■ **Task statement**
Rewrite all of the entries below, substituting "Toggle" for every occurrence of "Expand" and leaving everything else unchanged.

■ **Extracted material**
────────

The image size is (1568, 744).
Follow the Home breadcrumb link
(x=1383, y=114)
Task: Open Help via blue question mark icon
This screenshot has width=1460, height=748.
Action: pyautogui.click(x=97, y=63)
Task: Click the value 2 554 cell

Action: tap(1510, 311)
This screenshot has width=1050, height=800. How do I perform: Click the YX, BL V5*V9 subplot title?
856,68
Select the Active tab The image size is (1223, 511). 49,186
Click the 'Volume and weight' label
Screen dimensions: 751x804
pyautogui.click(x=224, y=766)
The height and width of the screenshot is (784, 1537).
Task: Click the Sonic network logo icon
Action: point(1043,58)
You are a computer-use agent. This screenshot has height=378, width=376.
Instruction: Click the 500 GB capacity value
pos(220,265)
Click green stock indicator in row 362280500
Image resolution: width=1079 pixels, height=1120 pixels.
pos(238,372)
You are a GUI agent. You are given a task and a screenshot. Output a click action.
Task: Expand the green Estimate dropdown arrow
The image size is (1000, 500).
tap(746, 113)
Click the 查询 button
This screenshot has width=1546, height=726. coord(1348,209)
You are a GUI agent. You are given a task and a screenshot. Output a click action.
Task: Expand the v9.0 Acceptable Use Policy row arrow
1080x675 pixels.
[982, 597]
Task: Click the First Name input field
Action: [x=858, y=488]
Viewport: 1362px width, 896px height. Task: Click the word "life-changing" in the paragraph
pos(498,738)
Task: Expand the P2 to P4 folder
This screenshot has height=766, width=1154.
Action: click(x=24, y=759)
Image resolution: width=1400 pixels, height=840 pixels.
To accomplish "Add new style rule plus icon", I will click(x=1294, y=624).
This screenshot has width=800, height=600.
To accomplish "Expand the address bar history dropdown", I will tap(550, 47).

────────

■ **Task solution**
The image size is (1568, 744).
Follow the Home breadcrumb link
(x=1383, y=114)
Task: Open Help via blue question mark icon
This screenshot has width=1460, height=748.
Action: pyautogui.click(x=97, y=63)
Task: Click the value 2 554 cell

Action: tap(1510, 311)
This screenshot has width=1050, height=800. How do I perform: Click the YX, BL V5*V9 subplot title?
856,68
Select the Active tab The image size is (1223, 511). 49,186
Click the 'Volume and weight' label
Screen dimensions: 751x804
pyautogui.click(x=224, y=766)
The height and width of the screenshot is (784, 1537).
Task: Click the Sonic network logo icon
Action: point(1043,58)
You are a computer-use agent. This screenshot has height=378, width=376.
Instruction: Click the 500 GB capacity value
pos(220,265)
Click green stock indicator in row 362280500
Image resolution: width=1079 pixels, height=1120 pixels.
pos(238,372)
You are a GUI agent. You are given a task and a screenshot. Output a click action.
Task: Toggle the green Estimate dropdown arrow
The image size is (1000, 500).
tap(746, 113)
Click the 查询 button
This screenshot has width=1546, height=726. coord(1348,209)
You are a GUI agent. You are given a task and a screenshot. Output a click action.
Task: Toggle the v9.0 Acceptable Use Policy row arrow
1080x675 pixels.
[982, 597]
Task: Click the First Name input field
Action: [x=858, y=488]
Viewport: 1362px width, 896px height. Task: Click the word "life-changing" in the paragraph
pos(498,738)
Task: Toggle the P2 to P4 folder
This screenshot has height=766, width=1154.
Action: click(x=24, y=759)
Image resolution: width=1400 pixels, height=840 pixels.
To accomplish "Add new style rule plus icon", I will click(x=1294, y=624).
This screenshot has width=800, height=600.
To accomplish "Toggle the address bar history dropdown", I will tap(550, 47).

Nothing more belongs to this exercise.